* **Excerpted passage**:
┌──
In kneeling in silent reverence and humility, the worshipers signify
insight into God and what they consider an appropriate response.
Of the twenty respondents of the third and fourth American generations,
only one female explained that physical ailments compelled her to abandon the
practice of kneeling. Overwhelmingly,
the respondents indicated they would not feel right standing during the most
holy moments of the service.
Concerning acolytes. Our
survey clearly indicates that as the generations pass, the Greek male gender is
less begrudging in providing opportunity to females to be included actively in
administration and in worship. There
is, therefore, some evidence that the increasing women's role
in all facets of American culture is taking its toll on the legacy of male
exclusivity in Greek community life.
Three and four generations into American diaspora has produced Orthodox
worshipers who are more inclined to involve both sexes in active-service roles
around the altar. For centuries there has been, and will likely continue to be,
strong opposition to female participation at the altar table.
Males who felt girls should be denied the same privilege as boys did so
by saying they preferred boys only in the altar because girls don't belong up
there according to the custom in the Orthodox faith.
Females who ruled the little girls out said that girls should be kept out
of the sanctuary because that's the way they've been raised. Cultural continuity is
deeply rooted in third and fourth generation American descendants even at Saint
Nicholas where ninety percent of the constituency is American born or non-Greek.
A large number of women also prefer that boys and girls should serve
together in the sanctuary because they believe this to be an equality issue, and
everyone should equally participate. Another
respondent felt that boys are needed to assist the priest in the altar and the
girls can serve on the solea instead, thus enabling them to participate in those
duties.
A devout convert, who is a mother now, is afraid her daughter may grow up
thinking she is worth less in God's sight because, being a girl, she is barred
from the altar. (APPENDIX
B, 242, F-12).
A trial period of situating little girls upon the solea, vested
appropriately and carrying wooden crosses and candles was conducted on the first
Sunday of each month for a few months. They
stood with the little boys who exited the sanctuary during the small and great
entrances. The little girls were awestruck by this nearness to the Holy
of Holies, but the long period of standing inactively made the practice
impractical. In addition, their
presence tended to distract worshipers and offend others who were not in favor of
the practice. The endeavor was
terminated by order of our Bishop, and we wholeheartedly complied.
└──
* **To do**:
1. Answer these questions from the passage on Orthodox worship:
(a) Among the twenty third- and fourth-generation respondents, how many said physical ailments made them give up kneeling?
(b) What share of the Saint Nicholas constituency is American born or non-Greek?
(c) On which Sunday of each month did the trial of placing little girls on the solea take place?
2. Rewrite the stretch of the passage on Orthodox worship from "Males who felt" through "the Orthodox faith.", putting "tradition" in place of "custom".

* **Excerpted records**:
┌──
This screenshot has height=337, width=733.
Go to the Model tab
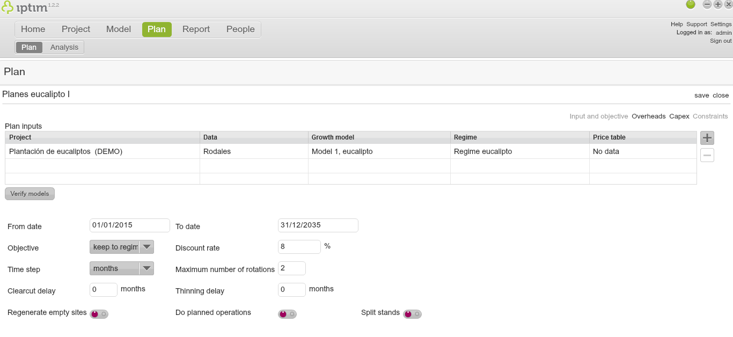pos(119,30)
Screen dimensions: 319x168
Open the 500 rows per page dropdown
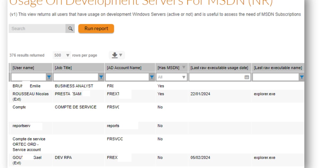click(68, 55)
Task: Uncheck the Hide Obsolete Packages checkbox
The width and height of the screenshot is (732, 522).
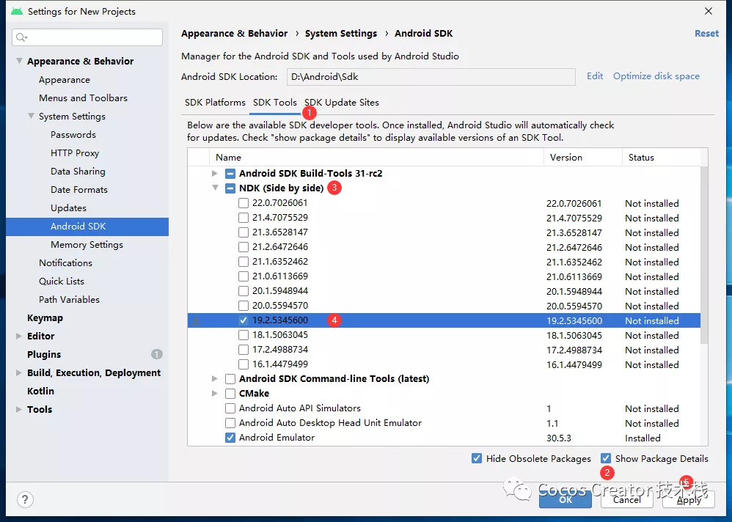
└──
* **Answers provided**:
1.
(a) One, a female respondent.
(b) Ninety percent.
(c) The first Sunday of each month.

2.
Males who felt girls should be denied the same privilege as boys did so
by saying they preferred boys only in the altar because girls don't belong up
there according to the tradition in the Orthodox faith.